I went back to check the initial data: in the tutorial, the landmarks are summarized in a pandas dataframe with landmark values as int64 and image name as “object”.
In my summary dataframe image name is an “object” as well and landmarks are numpy.float64. Again, no strings anywhere…

I will share the code for creating a summary datatable in the first comment.
Appreciate any ideas!

def load_landmarks(path, header):
    filename = path.split("\\")[-1].replace("txt", "png")
    instance = np.swapaxes(pd.read_csv(path, delimiter ="\t", index_col=False).values, 0,1)
    data_list = list(zip(instance[1], instance[2]))
    flattened = [item for sublist in data_list for item in sublist]
    flattened.insert(0, filename)
    frame = pd.DataFrame(np.array(flattened).reshape(-1,len(flattened)), columns = header)
    return frame
def data_summary(path, num_landmarks):
    header = ['image_name']
    for i in range(num_landmarks):
        header += ['landmark_{}_x'.format(i), 'landmark_{}_y'.format(i)]
    data_table = pd.DataFrame(columns = header)
    labels_lst = []
    for label in os.listdir(path):
        for roots, dirs, filenames in os.walk(os.path.join(path, label)):
            for file in filenames:
                filename = os.path.splitext(file)
                if filename[1] == ".png":
                    label = label
                    cat_number = file.split("_")[1]
                    labels_lst.append(tuple((int(label), cat_number)))
                    shutil.copy(os.path.join(roots, file), images_path)
                if filename[1] == ".txt":
                    temp_path = os.path.abspath(os.path.join(path, label, file))
                    landmark = load_landmarks(temp_path, header)
                    data_table = data_table.append(landmark)
    labels = [i[0] for i in labels_lst]
    cat_numbers = [i[1] for i in labels_lst]
    data_table.insert(0, 'cat_number', cat_numbers)
    data_table.insert(1, 'label', labels)
    data_table['cat_number'] = data_table['cat_number'].astype('int64')
    return data_table
class FaceLandmarksDataset(Dataset):
    def __init__(self, data_frame, root_dir, transform=None):
        self.data_frame = data_frame
        self.root_dir = root_dir
        self.transform = transform

    def __len__(self):
        return len(self.data_frame)

    def __getitem__(self, idx):
        if torch.is_tensor(idx):
            idx = idx.tolist()

        img_name = os.path.join(self.root_dir, self.data_frame.iloc[idx, 2])
        image = io.imread(img_name)
        landmarks = self.data_frame.iloc[idx, 3:]
        landmarks = np.array([landmarks])
        landmarks = landmarks.astype('float').reshape(-1, 2)
        labels = self.data_frame.iloc[idx, 1].reshape(1)
        sample = {'image': image, 'landmarks': landmarks, 'labels': labels}

        if self.transform:
            sample = self.transform(sample)

        return sample

Print the dtypes of the sample in the __getitem__ before and after applying self.transform on them and check if some of them are strings.

Thanks for your response.
I’ve checked that - maybe I did something wrong?

Before transformation:

face_dataset = FaceLandmarksDataset(full_data_table, images_path)
for i in range(len(face_dataset)):
    sample = face_dataset[i]
    print(i, sample['image'].shape, sample['landmarks'].shape, sample['labels'].shape)
    print(i, sample['image'].dtype, sample['landmarks'].dtype, sample['labels'].dtype)

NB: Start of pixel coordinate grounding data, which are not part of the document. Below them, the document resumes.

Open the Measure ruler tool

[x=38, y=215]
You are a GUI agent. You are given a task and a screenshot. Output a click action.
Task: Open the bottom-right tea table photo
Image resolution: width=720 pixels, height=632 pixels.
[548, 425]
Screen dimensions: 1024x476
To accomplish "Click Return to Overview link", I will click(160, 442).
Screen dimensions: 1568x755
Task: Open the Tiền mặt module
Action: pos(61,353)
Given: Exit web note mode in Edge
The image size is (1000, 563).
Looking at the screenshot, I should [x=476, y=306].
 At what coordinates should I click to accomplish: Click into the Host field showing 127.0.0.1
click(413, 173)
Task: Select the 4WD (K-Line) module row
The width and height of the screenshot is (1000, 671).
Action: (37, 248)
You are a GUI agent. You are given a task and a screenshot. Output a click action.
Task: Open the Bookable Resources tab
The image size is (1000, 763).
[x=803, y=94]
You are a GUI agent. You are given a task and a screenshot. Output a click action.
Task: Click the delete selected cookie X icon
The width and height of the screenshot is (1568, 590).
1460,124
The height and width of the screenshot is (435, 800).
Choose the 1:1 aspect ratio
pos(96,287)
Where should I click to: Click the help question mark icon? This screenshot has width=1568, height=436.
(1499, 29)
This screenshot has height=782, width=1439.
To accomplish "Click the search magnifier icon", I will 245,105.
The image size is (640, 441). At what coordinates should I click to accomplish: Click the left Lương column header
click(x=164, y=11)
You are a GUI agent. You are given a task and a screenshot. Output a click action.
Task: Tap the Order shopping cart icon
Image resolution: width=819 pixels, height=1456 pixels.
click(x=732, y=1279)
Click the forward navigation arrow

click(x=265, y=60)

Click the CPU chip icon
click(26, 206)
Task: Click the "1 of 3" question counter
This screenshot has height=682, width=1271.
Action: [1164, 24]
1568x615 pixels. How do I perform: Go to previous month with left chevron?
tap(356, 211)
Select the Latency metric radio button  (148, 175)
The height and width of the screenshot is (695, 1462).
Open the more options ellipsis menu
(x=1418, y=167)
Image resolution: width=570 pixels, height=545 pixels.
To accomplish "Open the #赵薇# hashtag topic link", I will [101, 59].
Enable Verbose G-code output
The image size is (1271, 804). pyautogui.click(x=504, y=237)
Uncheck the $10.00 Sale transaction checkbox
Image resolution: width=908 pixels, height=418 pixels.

    # image - (1000, 1000, 4), uint8 
    # landmarks  - (48, 2), float64
    # label -  (1,), int64

After transformation:

scale = Rescale(224)
transformed_dataset = FaceLandmarksDataset(full_data_table, images_path,
                                           transform=transforms.Compose([scale, ToTensor()]))

for i in range(len(transformed_dataset)):
    sample = transformed_dataset[i]

    print(i, sample['image'].size(), sample['landmarks'].size(), sample['labels'].size())
    print(i, sample['image'].dtype, sample['landmarks'].dtype, sample['labels'].dtype)

    # image - [4, 224, 224]), torch.float64 
    # landmarks  - torch.Size([48, 2]), torch.float64
    # label -  torch.Size([1]), torch.int64

The dtypes look correct. Are you seeing the error in a specific iteration or directly in the first one?
In the former case, you could keep the print statements, start the training, and check if the dtype changes in one iteration. I would recommend not to shuffle the dataset so that you could check which index was used to create the data.

The error shows up directly in the first iteration and I don’t shuffle the data at Dataloader stage. the dataset, fed into dataloader already comes shuffled.

OK, that’s interesting as it seems that iterating transformed_dataset creates the expected tensors while iterating the DataLoader returns a string and causes the error.
Could you use a batch size of 1 and iterate the DataLoader again with the same print statements?

Tried - same results. Still the strings are not found.

Is it possible that somewhere during data processing dataloader gets an image name instead of an actual image? Where can it be (maybe data_summary function?)

If the strings are not found anymore, images = images.to(device) wouldn’t be failing with AttributeError: ‘str’ object has no attribute 'to’, would it?

In case it’s still failing you, it seems you are hitting these issues now:

  • the data has definitely the correct dtype in the __getitem__ before the return statement
  • inside the DataLoader loop the images are strings and the to call is failing

If so, then the place to look next into would be the collate_fn and I assume you might be using a custom one. By default this method stacks the samples returned by Dataset.__getitem__ into a batch and does not manipulate the data.
However, I don’t know if a custom collate_fn is used which might not be interacting nicely with the returned dict.

Another idea: are you indexing the dict with the right keys or are you iterating the returned dict and are trying to use the keys as the data?
Remove the dict usage for the sake of debugging and just return the samples:

        sample = {'image': image, 'landmarks': landmarks, 'labels': labels}

        if self.transform:
            sample = self.transform(sample)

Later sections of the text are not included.